From the first record through the last, copy each one exactly.

___ Information given

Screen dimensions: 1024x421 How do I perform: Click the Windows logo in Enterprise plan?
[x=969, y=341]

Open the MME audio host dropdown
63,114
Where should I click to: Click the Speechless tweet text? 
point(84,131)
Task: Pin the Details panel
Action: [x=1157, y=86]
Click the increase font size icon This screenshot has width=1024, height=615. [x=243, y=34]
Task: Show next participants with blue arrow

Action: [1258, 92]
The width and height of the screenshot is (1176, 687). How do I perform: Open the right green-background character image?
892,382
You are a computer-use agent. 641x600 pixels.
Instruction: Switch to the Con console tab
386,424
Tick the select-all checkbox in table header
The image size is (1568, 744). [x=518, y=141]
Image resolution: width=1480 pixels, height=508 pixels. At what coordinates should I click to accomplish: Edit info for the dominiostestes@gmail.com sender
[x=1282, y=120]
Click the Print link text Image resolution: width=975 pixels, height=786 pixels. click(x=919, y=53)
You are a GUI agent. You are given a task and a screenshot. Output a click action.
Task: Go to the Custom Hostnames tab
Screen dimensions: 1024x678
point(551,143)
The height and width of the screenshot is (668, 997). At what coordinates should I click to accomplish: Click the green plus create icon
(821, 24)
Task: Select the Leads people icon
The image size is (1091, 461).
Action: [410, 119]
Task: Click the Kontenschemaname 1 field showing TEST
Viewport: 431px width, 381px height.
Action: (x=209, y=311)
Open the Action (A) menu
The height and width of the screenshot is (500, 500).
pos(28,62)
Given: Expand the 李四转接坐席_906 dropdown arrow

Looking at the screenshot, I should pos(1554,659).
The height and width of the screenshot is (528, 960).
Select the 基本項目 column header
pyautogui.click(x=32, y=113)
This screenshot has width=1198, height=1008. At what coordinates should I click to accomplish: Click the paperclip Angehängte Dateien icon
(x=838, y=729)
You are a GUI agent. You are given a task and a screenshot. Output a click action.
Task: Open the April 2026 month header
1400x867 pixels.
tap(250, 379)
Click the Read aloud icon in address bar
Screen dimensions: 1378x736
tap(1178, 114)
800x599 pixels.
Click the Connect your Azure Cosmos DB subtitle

______

● **Exercise response**:
Screen dimensions: 1024x421 How do I perform: Click the Windows logo in Enterprise plan?
[x=969, y=341]

Open the MME audio host dropdown
63,114
Where should I click to: Click the Speechless tweet text? 
point(84,131)
Task: Pin the Details panel
Action: [x=1157, y=86]
Click the increase font size icon This screenshot has width=1024, height=615. [x=243, y=34]
Task: Show next participants with blue arrow

Action: [1258, 92]
The width and height of the screenshot is (1176, 687). How do I perform: Open the right green-background character image?
892,382
You are a computer-use agent. 641x600 pixels.
Instruction: Switch to the Con console tab
386,424
Tick the select-all checkbox in table header
The image size is (1568, 744). [x=518, y=141]
Image resolution: width=1480 pixels, height=508 pixels. At what coordinates should I click to accomplish: Edit info for the dominiostestes@gmail.com sender
[x=1282, y=120]
Click the Print link text Image resolution: width=975 pixels, height=786 pixels. click(x=919, y=53)
You are a GUI agent. You are given a task and a screenshot. Output a click action.
Task: Go to the Custom Hostnames tab
Screen dimensions: 1024x678
point(551,143)
The height and width of the screenshot is (668, 997). At what coordinates should I click to accomplish: Click the green plus create icon
(821, 24)
Task: Select the Leads people icon
The image size is (1091, 461).
Action: [410, 119]
Task: Click the Kontenschemaname 1 field showing TEST
Viewport: 431px width, 381px height.
Action: (x=209, y=311)
Open the Action (A) menu
The height and width of the screenshot is (500, 500).
pos(28,62)
Given: Expand the 李四转接坐席_906 dropdown arrow

Looking at the screenshot, I should pos(1554,659).
The height and width of the screenshot is (528, 960).
Select the 基本項目 column header
pyautogui.click(x=32, y=113)
This screenshot has width=1198, height=1008. At what coordinates should I click to accomplish: Click the paperclip Angehängte Dateien icon
(x=838, y=729)
You are a GUI agent. You are given a task and a screenshot. Output a click action.
Task: Open the April 2026 month header
1400x867 pixels.
tap(250, 379)
Click the Read aloud icon in address bar
Screen dimensions: 1378x736
tap(1178, 114)
800x599 pixels.
Click the Connect your Azure Cosmos DB subtitle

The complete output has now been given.